The Problem With Health Care In America In A Nutshell


This passage from an Associated Press article about wildly disparate prices charged by hospitals for the same treatments and procedures sums up in a nutshell the entire problem with health care in America:

There are vast disparities nationally. The average charges for joint replacement range from about $5,300 at an Ada, Okla., hospital to $223,000 in Monterey Park, Calif.

It’s not just national or even regional geography. Hospitals within the same city also vary wildly. In Jackson, Miss., average inpatient charges for services that may be provided to treat heart failure range from $9,000 to $51,000, the Department of Health and Human Services said.

Hospitals usually receive less money than they charge, however. Their charges are akin to a car dealership’s “list price.” Most patients won’t be hit with these bills, because they are paid by their private insurance, Medicare or Medicaid at lower rates.
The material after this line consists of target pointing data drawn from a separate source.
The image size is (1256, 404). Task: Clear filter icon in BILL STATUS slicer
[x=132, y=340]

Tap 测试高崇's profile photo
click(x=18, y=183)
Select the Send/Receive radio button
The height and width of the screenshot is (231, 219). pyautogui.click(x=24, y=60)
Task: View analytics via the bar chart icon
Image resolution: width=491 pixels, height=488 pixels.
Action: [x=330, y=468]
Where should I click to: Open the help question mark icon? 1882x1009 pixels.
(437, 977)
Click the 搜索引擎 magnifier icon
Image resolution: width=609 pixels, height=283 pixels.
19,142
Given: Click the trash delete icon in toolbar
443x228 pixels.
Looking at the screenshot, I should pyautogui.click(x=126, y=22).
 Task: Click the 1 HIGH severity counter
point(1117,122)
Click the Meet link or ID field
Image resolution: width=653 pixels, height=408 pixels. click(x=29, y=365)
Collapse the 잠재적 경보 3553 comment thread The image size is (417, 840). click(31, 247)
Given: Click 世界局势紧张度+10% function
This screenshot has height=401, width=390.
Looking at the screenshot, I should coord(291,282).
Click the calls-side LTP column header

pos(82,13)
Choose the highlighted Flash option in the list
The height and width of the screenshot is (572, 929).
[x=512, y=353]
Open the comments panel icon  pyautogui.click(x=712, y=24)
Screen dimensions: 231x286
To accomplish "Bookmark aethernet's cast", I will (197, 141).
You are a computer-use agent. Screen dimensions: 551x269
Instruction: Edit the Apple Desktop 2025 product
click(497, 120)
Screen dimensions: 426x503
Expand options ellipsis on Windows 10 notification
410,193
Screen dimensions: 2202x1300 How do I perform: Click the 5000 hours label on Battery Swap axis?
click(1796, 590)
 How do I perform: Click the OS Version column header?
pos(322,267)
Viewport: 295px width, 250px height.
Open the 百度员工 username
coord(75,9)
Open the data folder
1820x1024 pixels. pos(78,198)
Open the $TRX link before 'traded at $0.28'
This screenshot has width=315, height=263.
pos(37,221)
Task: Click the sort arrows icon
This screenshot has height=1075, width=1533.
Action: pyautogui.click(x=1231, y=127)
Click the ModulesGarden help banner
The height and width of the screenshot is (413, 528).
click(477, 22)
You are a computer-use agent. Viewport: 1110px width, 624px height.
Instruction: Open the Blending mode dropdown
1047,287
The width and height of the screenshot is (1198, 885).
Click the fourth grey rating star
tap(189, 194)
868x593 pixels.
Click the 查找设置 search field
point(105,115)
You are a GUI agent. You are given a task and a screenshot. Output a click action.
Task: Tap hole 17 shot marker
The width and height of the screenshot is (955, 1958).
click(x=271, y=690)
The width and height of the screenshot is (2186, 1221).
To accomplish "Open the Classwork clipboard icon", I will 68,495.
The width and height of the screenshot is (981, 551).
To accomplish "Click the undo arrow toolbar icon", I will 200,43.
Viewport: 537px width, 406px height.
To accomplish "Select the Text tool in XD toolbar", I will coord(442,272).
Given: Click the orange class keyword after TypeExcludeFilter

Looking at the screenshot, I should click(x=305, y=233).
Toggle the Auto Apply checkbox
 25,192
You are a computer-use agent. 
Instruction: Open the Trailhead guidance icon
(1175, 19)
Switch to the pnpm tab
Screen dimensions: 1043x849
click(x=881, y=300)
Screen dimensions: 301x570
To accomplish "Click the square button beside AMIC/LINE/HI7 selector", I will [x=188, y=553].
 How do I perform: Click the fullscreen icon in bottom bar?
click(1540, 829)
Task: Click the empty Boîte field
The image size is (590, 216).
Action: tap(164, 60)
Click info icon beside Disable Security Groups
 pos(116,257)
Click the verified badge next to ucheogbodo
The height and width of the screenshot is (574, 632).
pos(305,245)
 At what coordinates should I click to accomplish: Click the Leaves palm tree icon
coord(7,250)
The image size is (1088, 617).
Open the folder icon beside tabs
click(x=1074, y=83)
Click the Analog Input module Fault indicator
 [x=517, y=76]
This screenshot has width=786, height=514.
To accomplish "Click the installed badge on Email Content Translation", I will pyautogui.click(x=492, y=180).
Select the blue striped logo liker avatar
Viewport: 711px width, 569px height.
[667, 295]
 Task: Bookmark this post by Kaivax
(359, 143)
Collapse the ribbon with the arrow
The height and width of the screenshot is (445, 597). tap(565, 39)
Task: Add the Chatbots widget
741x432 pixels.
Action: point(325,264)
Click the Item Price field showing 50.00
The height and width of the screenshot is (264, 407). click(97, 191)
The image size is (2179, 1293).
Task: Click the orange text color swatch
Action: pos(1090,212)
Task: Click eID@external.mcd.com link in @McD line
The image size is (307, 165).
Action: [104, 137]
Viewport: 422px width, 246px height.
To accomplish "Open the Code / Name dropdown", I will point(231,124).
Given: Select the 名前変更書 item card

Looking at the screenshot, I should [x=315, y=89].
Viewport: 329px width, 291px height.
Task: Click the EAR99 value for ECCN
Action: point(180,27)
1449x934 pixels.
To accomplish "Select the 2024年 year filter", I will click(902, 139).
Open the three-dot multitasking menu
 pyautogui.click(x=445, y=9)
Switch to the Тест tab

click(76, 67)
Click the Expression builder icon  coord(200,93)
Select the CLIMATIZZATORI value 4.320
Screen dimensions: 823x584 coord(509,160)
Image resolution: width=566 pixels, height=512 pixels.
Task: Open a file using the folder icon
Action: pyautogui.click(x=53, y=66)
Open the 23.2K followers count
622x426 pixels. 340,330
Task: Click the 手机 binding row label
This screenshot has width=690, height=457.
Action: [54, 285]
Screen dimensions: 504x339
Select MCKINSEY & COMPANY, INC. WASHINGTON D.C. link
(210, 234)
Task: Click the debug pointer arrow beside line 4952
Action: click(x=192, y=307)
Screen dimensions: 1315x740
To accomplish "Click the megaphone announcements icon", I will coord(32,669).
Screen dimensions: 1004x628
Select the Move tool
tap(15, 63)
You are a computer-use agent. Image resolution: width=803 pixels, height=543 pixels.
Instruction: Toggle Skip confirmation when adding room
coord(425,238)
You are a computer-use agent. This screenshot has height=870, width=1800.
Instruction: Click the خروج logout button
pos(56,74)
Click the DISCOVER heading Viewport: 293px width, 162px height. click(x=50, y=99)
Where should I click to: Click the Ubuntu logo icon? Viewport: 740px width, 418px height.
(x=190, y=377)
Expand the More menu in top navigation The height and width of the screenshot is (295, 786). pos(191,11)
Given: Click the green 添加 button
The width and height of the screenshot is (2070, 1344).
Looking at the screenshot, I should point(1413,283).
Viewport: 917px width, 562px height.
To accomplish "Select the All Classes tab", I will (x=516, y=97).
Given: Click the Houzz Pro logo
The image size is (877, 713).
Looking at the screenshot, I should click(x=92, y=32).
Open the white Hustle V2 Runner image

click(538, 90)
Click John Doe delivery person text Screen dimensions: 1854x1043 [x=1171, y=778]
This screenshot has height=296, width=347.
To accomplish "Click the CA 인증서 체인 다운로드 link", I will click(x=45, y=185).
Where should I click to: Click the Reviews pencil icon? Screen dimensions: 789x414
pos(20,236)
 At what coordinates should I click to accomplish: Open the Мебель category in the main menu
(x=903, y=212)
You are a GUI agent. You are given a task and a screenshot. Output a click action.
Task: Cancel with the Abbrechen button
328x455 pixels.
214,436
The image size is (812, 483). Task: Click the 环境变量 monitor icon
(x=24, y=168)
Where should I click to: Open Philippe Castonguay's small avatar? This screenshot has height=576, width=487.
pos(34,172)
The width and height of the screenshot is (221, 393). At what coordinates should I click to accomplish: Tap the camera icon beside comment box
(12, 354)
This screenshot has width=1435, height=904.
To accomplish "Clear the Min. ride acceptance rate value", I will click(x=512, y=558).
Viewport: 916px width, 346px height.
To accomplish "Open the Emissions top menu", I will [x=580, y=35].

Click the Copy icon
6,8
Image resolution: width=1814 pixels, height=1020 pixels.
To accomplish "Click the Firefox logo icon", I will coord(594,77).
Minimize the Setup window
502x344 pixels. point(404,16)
Insurance companies routinely negotiate discounted payments with hospitals.

Is there any other place in the market place where an item might cost as much as 40 times more in one place than another? Obviously, prices vary from place to place. Things like geography, seasons and the type of product or service being purchased all have an impact. But prices for things like books and food don’t vary as wildly as the price of a joint replacement. Not with modern shipping capacity and online shopping.

So what gives in the medical markets? The answer lays in the bolded sentences above. Most Americans aren’t the direct customer for their health care.

Most Americans are covered by some sort of comprehensive health insurance plan, provided either by an employer or the government. Americans don’t shop around for the best price in health care because, unlike with books or food or cars, they aren’t paying out of pocket. The bulk of the cost gets passed on to insurance companies who may or may not negotiate the price.

Further complicating the market is that most Americans aren’t even the customer for their insurance plans. The third party who is providing the plan is the one who choose it, and also picks up a chunk of the cost.

Because of these layers of disconnect between American patients and the cost of their health care, huge and unnecessary inflation in health care costs is possible. Even hospitals that operate in the same city, as the article notes, can get away with overpricing one another by thousands or even tens of thousands of dollars because the patients aren’t really paying attention to the bill. Because it just gets passed on to other people.

The patients pay ultimately, to be sure, through higher co-pays and higher premiums, but by then they’re blaming the insurance companies and the employers (who are, to be fair, often not without blame).

Can you imagine Walmart charging 40 times more for a CD or a bag of potato chips than Target? Can you imagine a Chevy dealer charging 30 or 40 times more for a pickup than a Ford dealer? Of course not. That would be ridiculous. People shop for the best prices on CD’s, potato chips and cars.

But not health care. In the health care markets the ridiculous is possible because we have a third-party health insurance system which disconnects the consumers of health insurance services from the cost.

And not only does Obamacare not address this, Obamacare makes it worse by inserting more layers of bureaucracy and regulation between the patients and the cost.

Want health care costs to come plummeting back down to earth? Promote policy which makes health insurance an individual responsibility, and health care an individual cost.